Long-Read Genome Assemblies Open New Doors for Studying TEs

In our study, high-quality genomes assembled via long reads have circumvented many of the previous challenges associated with studying TEs and repeats (Khost et al. 2017), and enabled high confidence annotation of TE insertions. Further, our approach of integrating phylogenetics, functional genomics, and comparative genomics has revealed a comprehensive picture of the dynamics of TE suppression escape and subsequent reestablishment of silencing and their effects on the rest of the genome. These high-quality genome assemblies will further facilitate the molecular dissection of the nucleotide changes in TEs causing suppression escape in future studies. With the rapidly decreasing cost and less input material in generating high-quality assemblies (Adams et al. 2020), it will become easier and cheaper to identify de novo insertions. Despite the rapid adoption of new sequencing technologies, TEs and repeats often remain understudied. Our study demonstrates that assembling repeats is among one of the greatest advantages to long-read sequencing, and allows for a comprehensive investigation of TEs in a phylogenetic context.

Materials and Methods

Fly Strains and Nanopore Sequencing

We extracted high molecular weight DNA from ∼50 females from D. nasuta 15112-1781.00, D. kepulauana 15112-1761.03, D. s. albostrigata 15112-1771.04, D. s. bilimbata 15112-1821.10, D. s. sulfurigaster 15112-1831.01, and D. pallidifrons PN175_E-19901 using the QIAGEN Gentra Puregene Tissue Kit. The D. kepulauana high molecular weight DNA was sequenced on PacBio RS II platform at UC Berkley QB3 genome sequencing center. The high molecular weight DNA of other species was sequenced on Nanopore MinIOn.

Genome Assemblies

We used a similar approach to obtain highly contiguous genome assemblies for each species. Pipelines differ slightly depending on the quality of the final genome. For details on assembly methods and statistics for each genome, see supplementary materials and table S2, Supplementary Material online. We used canu (Koren et al. 2017) to error-correct Nanopore or PacBio long reads, which were then used for an initial genome assembly using a combination of wtdbg2 (Ruan and Li 2020) and Flye (Kolmogorov et al. 2019). The assemblies were polished using Illumina paired end reads (from Mai et al. 2020), typically three times with minimap2 (Li 2018) and Racon (Vaser et al. 2017) followed by one round of Pilon (Walker et al. 2014). Bacterial contaminated contigs were identified by BLAST against the NCBI database and removed. The filtered genome was scaffolded using Hi-C data with the Juicer and 3d-dna pipeline (Dudchenko et al. 2017); strings of 50 N’s were placed between scaffolded contigs. To maximize assembly quality, we generated two genomes for the species D. kepulauana and D. s. albostrigata using both wtdbg2 and Flye, then used quickmerge (Chakraborty et al. 2016) to combine the assemblies. For D. albomicans, we used quickmerge to combine our new assembly with the previous Pacbio-based high-quality assembly to maximize the assembly quality. These strategies resulted in highly complete (BUSCO scores 98.5–99.7%) and highly contiguous assemblies (supplementary table S2, Supplementary Material online).

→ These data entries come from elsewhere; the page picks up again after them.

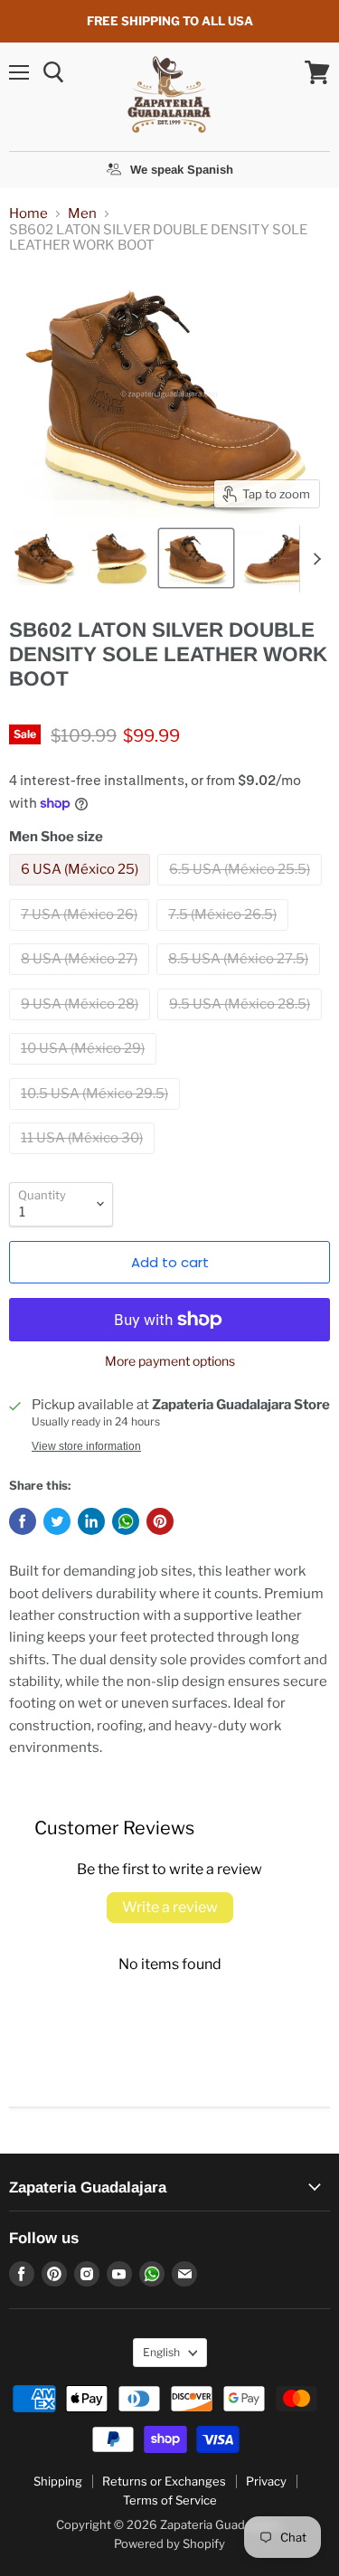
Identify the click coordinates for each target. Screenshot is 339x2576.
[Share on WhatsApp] (125, 1521)
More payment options (170, 1361)
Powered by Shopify (169, 2543)
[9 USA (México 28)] (82, 1025)
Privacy (266, 2481)
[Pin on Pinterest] (160, 1521)
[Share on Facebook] (22, 1521)
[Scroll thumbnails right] (313, 559)
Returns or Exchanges (164, 2481)
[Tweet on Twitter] (57, 1521)
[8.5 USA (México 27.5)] (240, 979)
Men (82, 214)
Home (28, 214)
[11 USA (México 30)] (84, 1159)
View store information (86, 1446)
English (161, 2352)
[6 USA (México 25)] (82, 890)
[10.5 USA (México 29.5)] (96, 1114)
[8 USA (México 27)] (81, 979)
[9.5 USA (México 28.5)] (241, 1025)
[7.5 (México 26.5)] (224, 935)
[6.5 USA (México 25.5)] (241, 890)
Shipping (57, 2481)
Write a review (170, 1907)
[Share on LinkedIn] (91, 1521)
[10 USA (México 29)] (85, 1069)
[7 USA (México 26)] (81, 935)
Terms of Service (170, 2500)
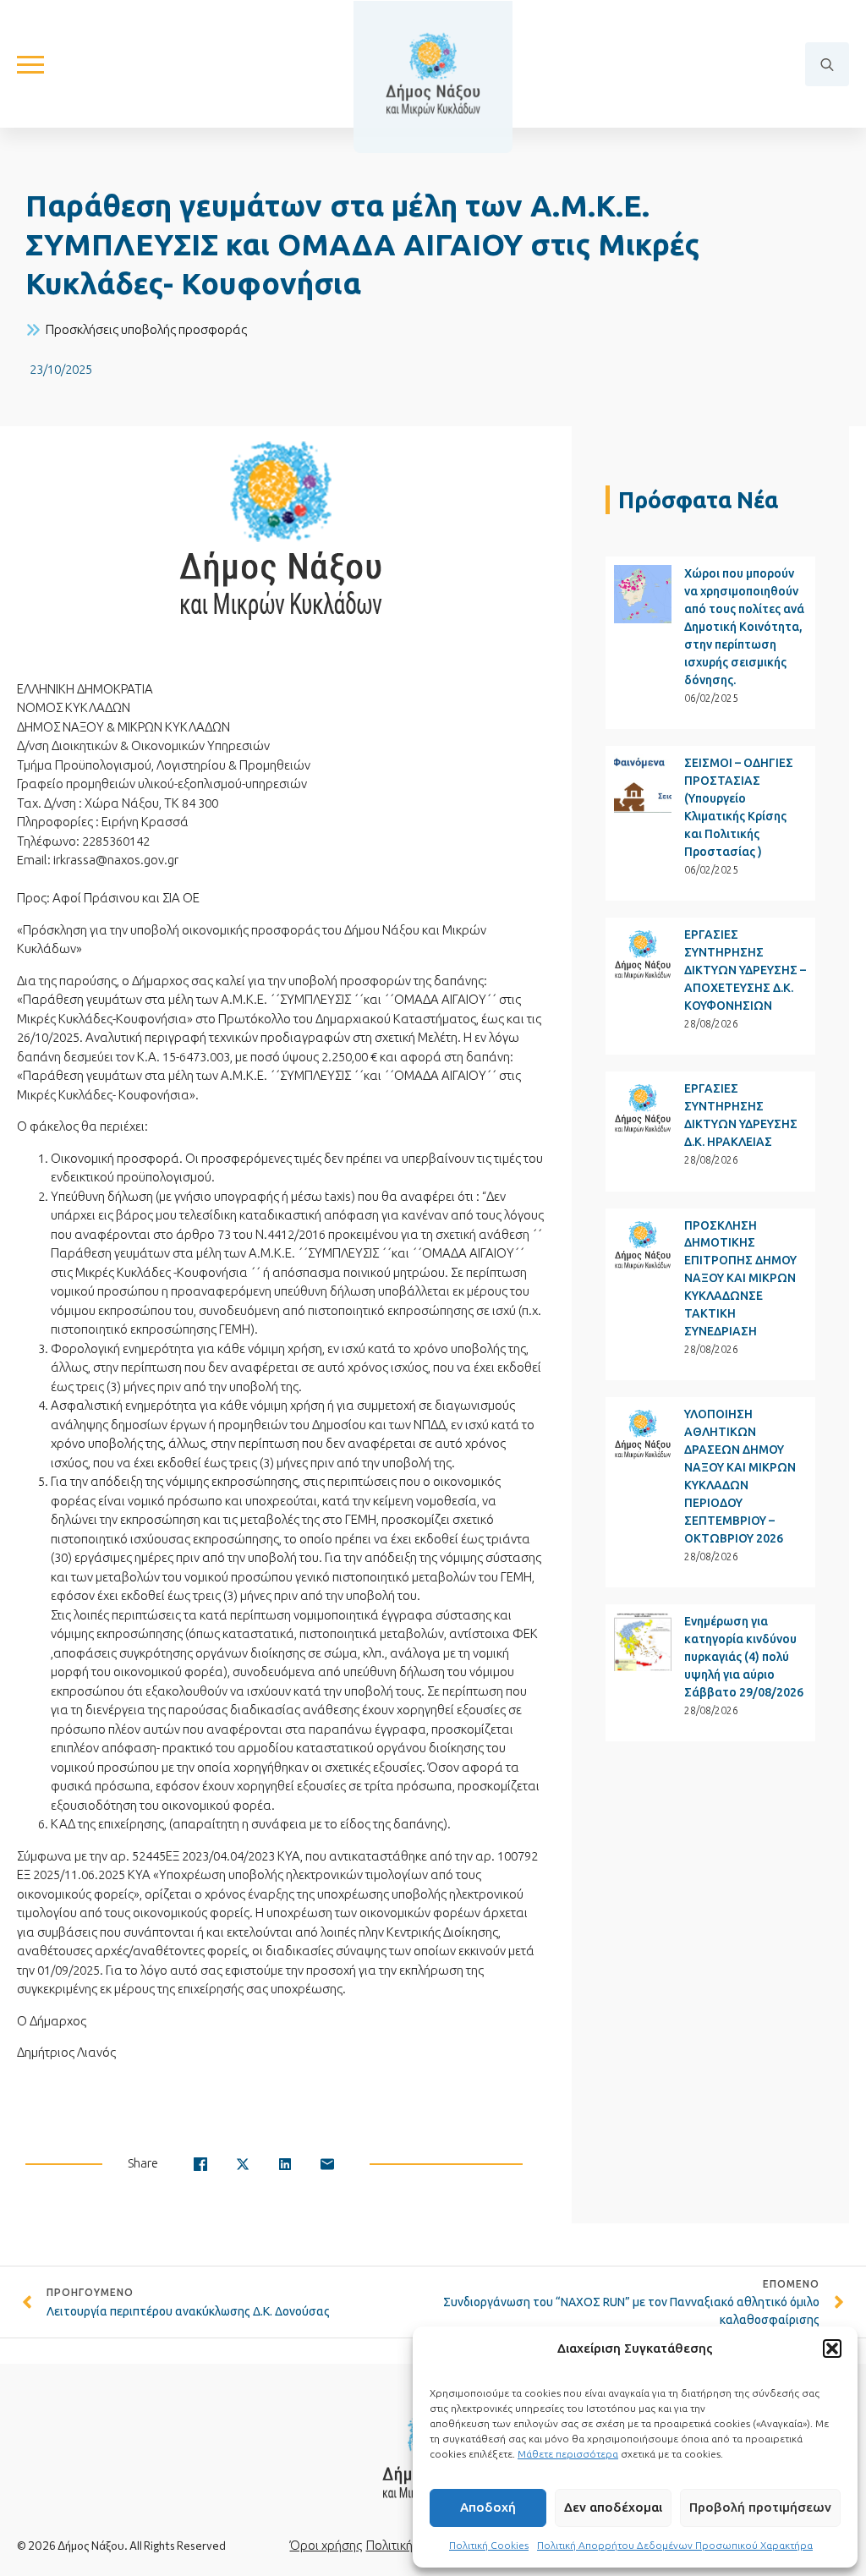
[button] (832, 2348)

Gene Annotation and Clustering

We used MAKER to annotate genes in each species’ genome assembly (Campbell et al. 2014). To train MAKER’s gene inference model, we generated a transcriptome from D. albomicans and D. nasuta RNA seq data from Zhou and Bachtrog (2012). RNA seq data from D. albomicans and D. nasuta were aligned to the corresponding genome assemblies with HISAT2 under default settings (Kim et al. 2019). The alignments were then used to create transcriptomes using StringTie (Pertea et al. 2015). Additionally, satellites and repeats in the genome assemblies for each species were masked using RepeatMasker in preparation for gene annotations (Smit et al. 2013). Then, using both the D. albomicans and D. nasuta transcriptomes, we ran MAKER with default settings. We then took the annotations and determined gene homology between species with OrthoDB (Kriventseva et al. 2019).

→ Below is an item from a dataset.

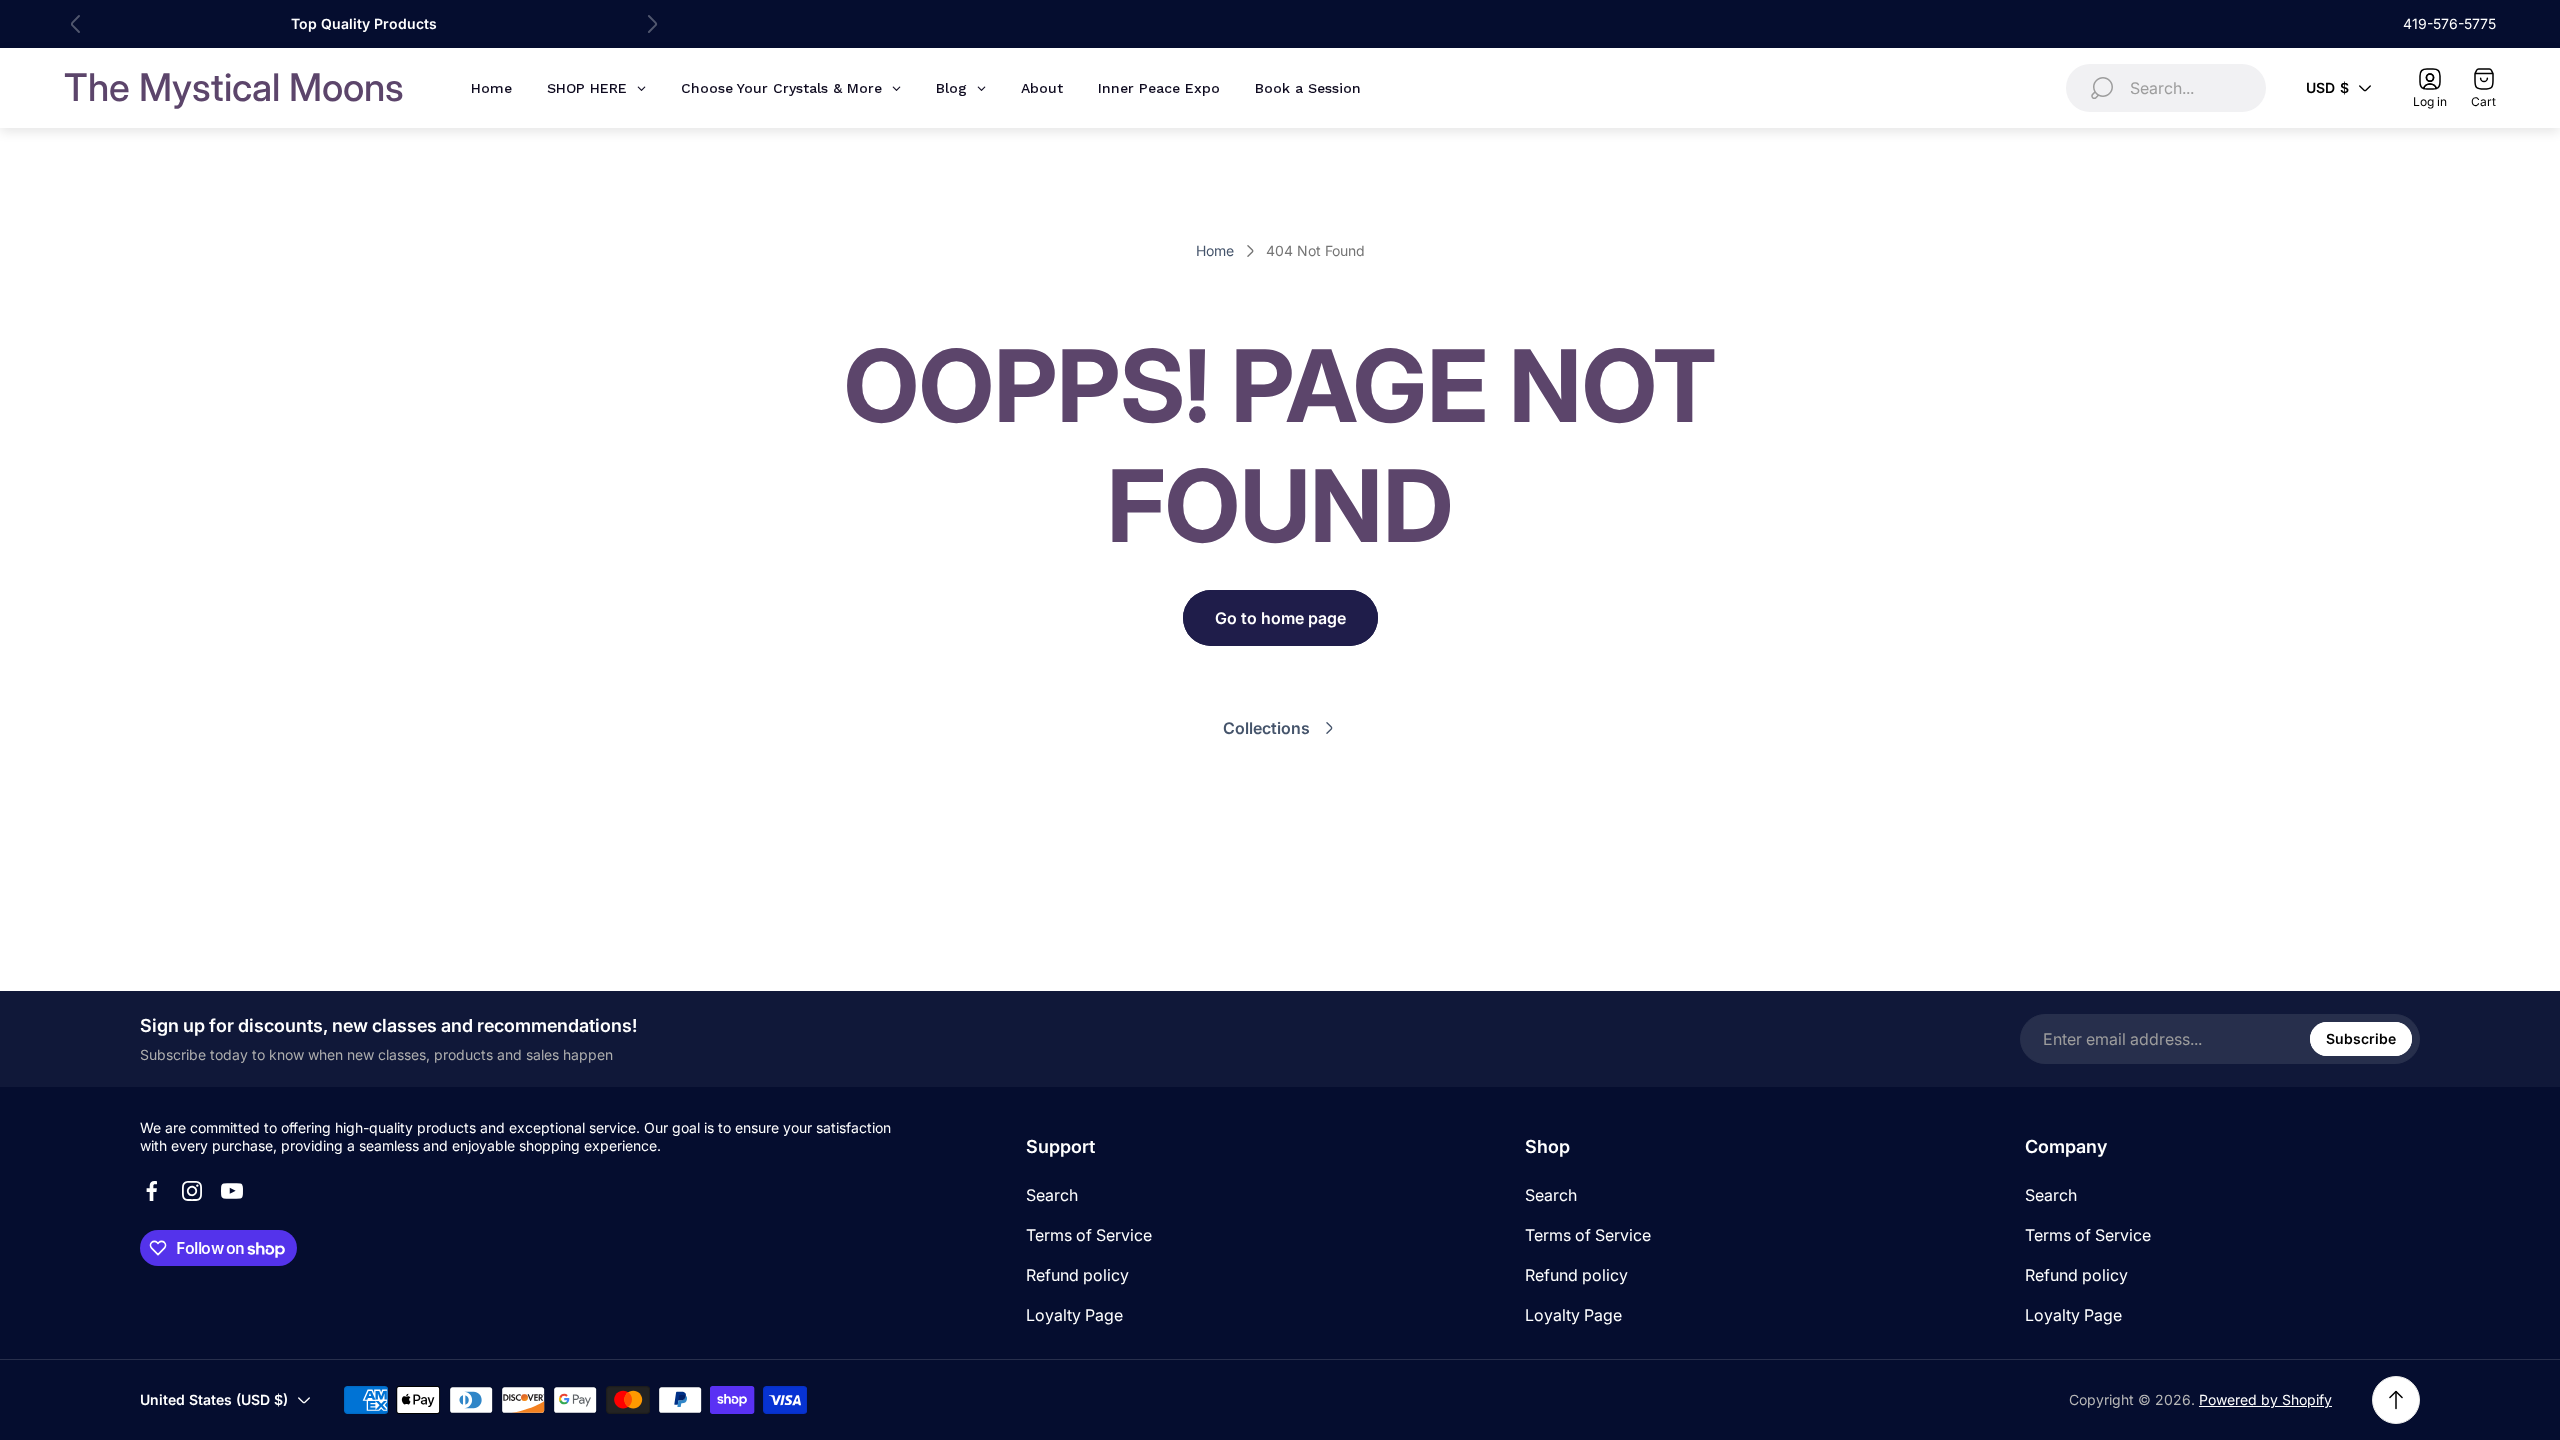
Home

TE Library Generation, Annotation, and Analyses

In order to lower the occurrence of nested TE structures, pericentromeric regions were removed from each assembly and the resulting sequences were separately used as input for RepeatModeler2 and the accompanying LTRharvest software with default options (Ellinghaus et al. 2008; Flynn et al. 2020). The resulting species-specific TE libraries were merged together. To remove redundancy from the merged library, we used CD-HIT2 to cluster TE entries with each other. However, instead of allowing CD-HIT2 to select the representative sequence of the cluster (which is usually the longest sequence), we evaluated the TEs within clusters based on three criteria: entry sequence length, self-identity, and probability of full-length insertions. For self-identity, we blasted each TE entry to itself and calculated the self-blast score as the proportion of the sequence showing alignment to another region of itself. For the probability of full-length insertions, we blasted each entry to the genome and calculated the proportion of near-full-length blast hits. We then weighed the three criteria to maximize length and probability of full-length insertion, whereas minimizing self-identity, in order to select the representative sequence per CD-HIT2 cluster. This procedure is done twice. We used both the Repeatmodeler2 TEs categorization as well as the program ClassifyTE (Panta et al. 2021). When the two disagreed with the TE classification, we used the assignment from RepeatModeler2. Note, even after two rounds of CD-HIT2, we found 10 redundant entries corresponding to variants of the DINE in the genome through manual NCBI BLASTn (Altschul et al. 1990). We removed entries with unique sequences flanking the DINEs and kept the longest entry.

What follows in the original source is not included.